**To be done**
Print, word for word, the passage of the Bandmaster review below that opens with the words "The cabinet construction" and closes with "there, a Bass-pro-luxe.".

**Provided text**
▽

The cabinet construction is finger-joined and made of solid pine. The handle is just like the original, thin and leather; don’t use it. Fender knows this handle is both cool and junk, and includes a spare along with the amp. Well done. The chrome panel is as it should be.
I played this amp on its own, not comparing it to any others, originals, clones or whatevers. What’s the point? I have seen and played my fair share of the originals and they are all different in many respects (to see this variation in action, Fender has a nicely illustrative video posted on their site). What the ’57 Bandmaster has in common with its older and current siblings is the general tone and touch that defines tweed-era amps: fat, smooth, sweet. Imagine in your head the mashup outlined above and you’re there, a Bass-pro-luxe.
Like many Fender amps of the time, the Bandmaster has four inputs, two for INST and two for MIC – each with a 1 or 2 (Hi/Lo) option (this format was carried over when Jim Marshall cloned the Bassman for his initial offerings). In INST 1 with a Strat and the tone controls set to roughly Bass 3, Treb 8, Pres 7, the volume control knob visually takes you where you want to go. The top end is nice and crispy and the bottom end stays fairly under control and manageable, a trait similar to the Twin and Bassman, which also share the Bandmaster’s “tone controls in the middle” cathode follower circuitry. This is a different experience from the more broad and potentially flabby bass response of a Deluxe or Princeton (remember: not better, not worse, just different).
With a Les Paul or 335 this thing shook the house and made me laugh out loud. Again, the controls are visually accurate and the sound in your head is readily available. The volume knob on my guitar worked well for my own version of “Old Guy’s Original Channel Switching.”

△

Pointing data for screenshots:
▽

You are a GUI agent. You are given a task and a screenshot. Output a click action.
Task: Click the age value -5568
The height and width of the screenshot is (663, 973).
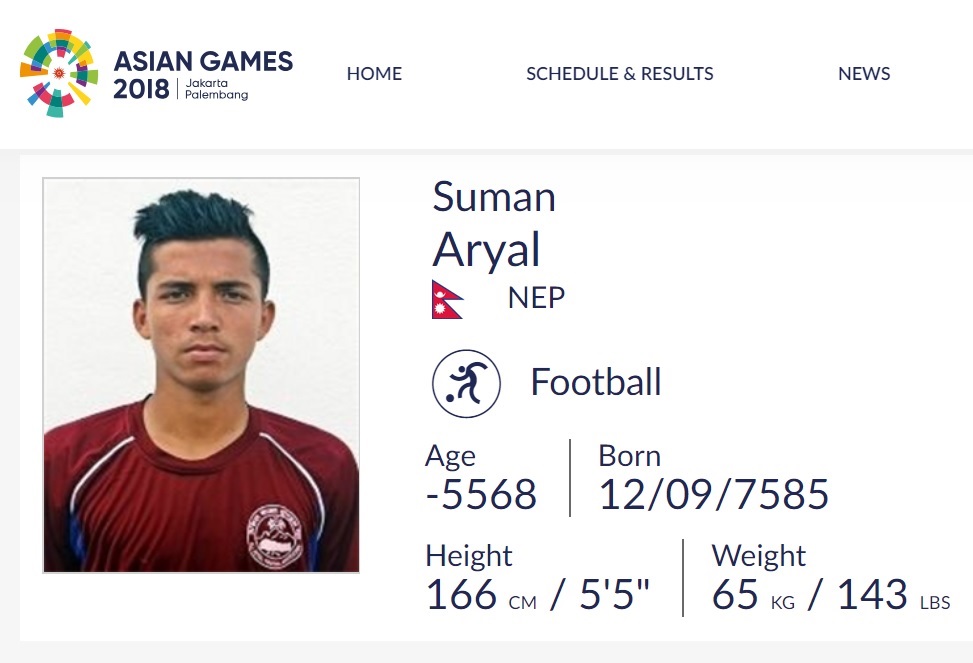click(x=481, y=495)
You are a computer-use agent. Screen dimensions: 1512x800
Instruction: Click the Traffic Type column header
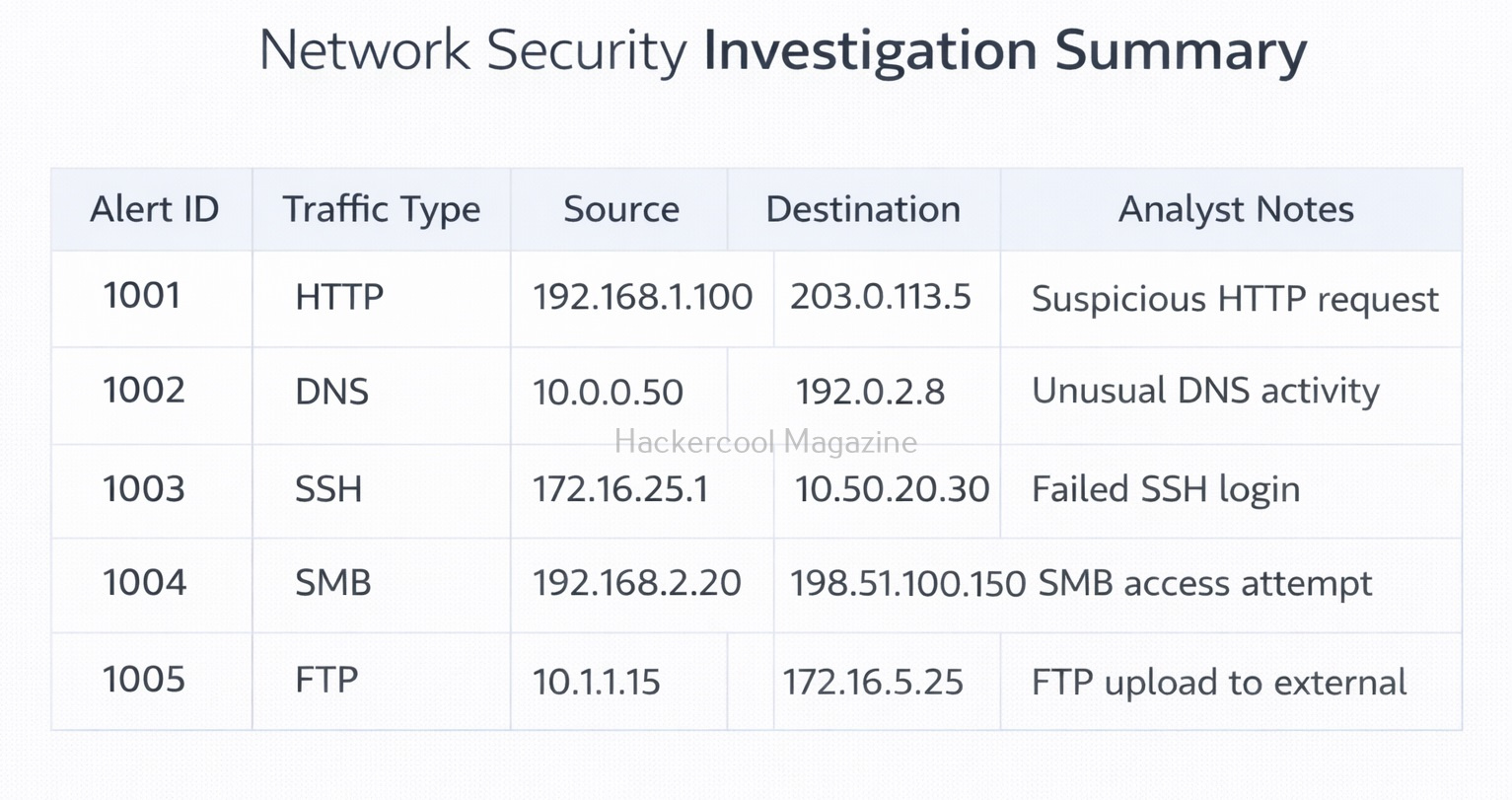381,209
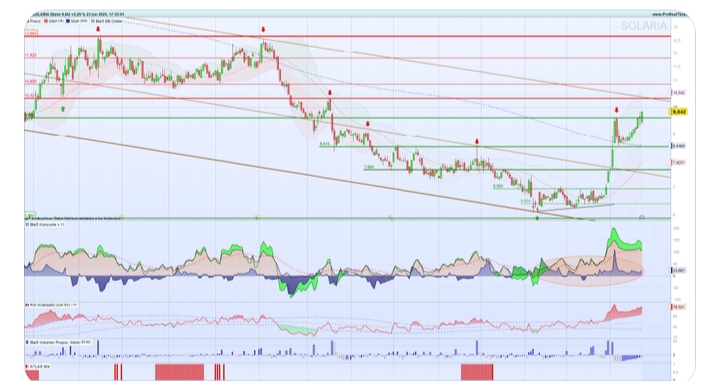Open the Blai5 Koncorde indicator label
This screenshot has height=381, width=720.
[x=45, y=225]
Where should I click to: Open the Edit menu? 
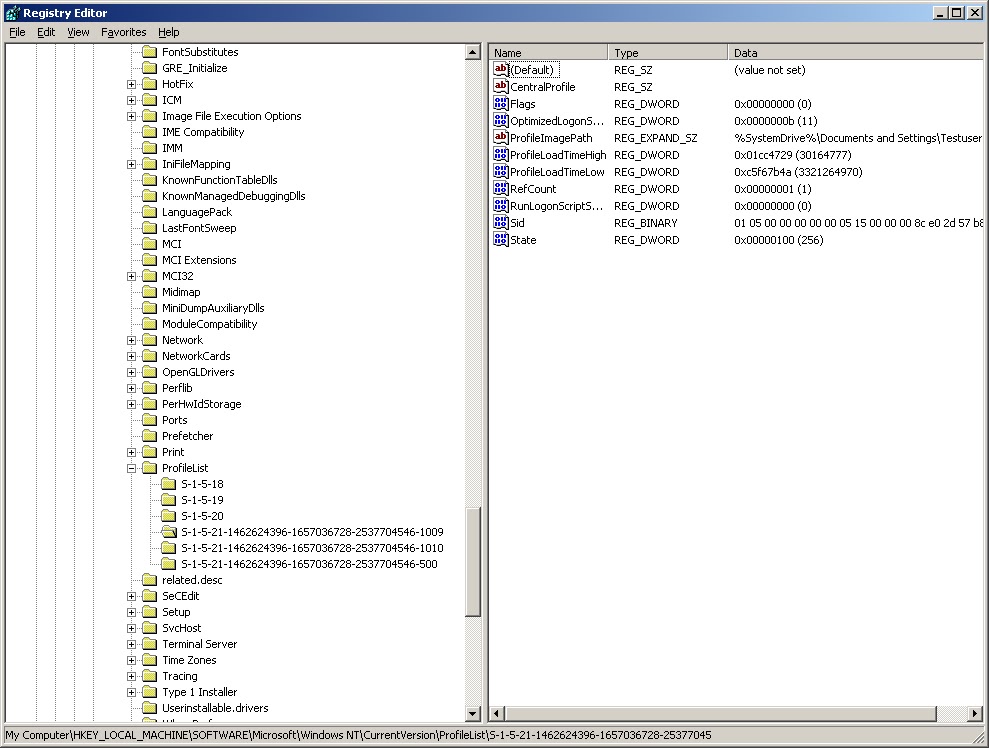(x=45, y=32)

△

**Task solution**
The cabinet construction is finger-joined and made of solid pine. The handle is just like the original, thin and leather; don’t use it. Fender knows this handle is both cool and junk, and includes a spare along with the amp. Well done. The chrome panel is as it should be.
I played this amp on its own, not comparing it to any others, originals, clones or whatevers. What’s the point? I have seen and played my fair share of the originals and they are all different in many respects (to see this variation in action, Fender has a nicely illustrative video posted on their site). What the ’57 Bandmaster has in common with its older and current siblings is the general tone and touch that defines tweed-era amps: fat, smooth, sweet. Imagine in your head the mashup outlined above and you’re there, a Bass-pro-luxe.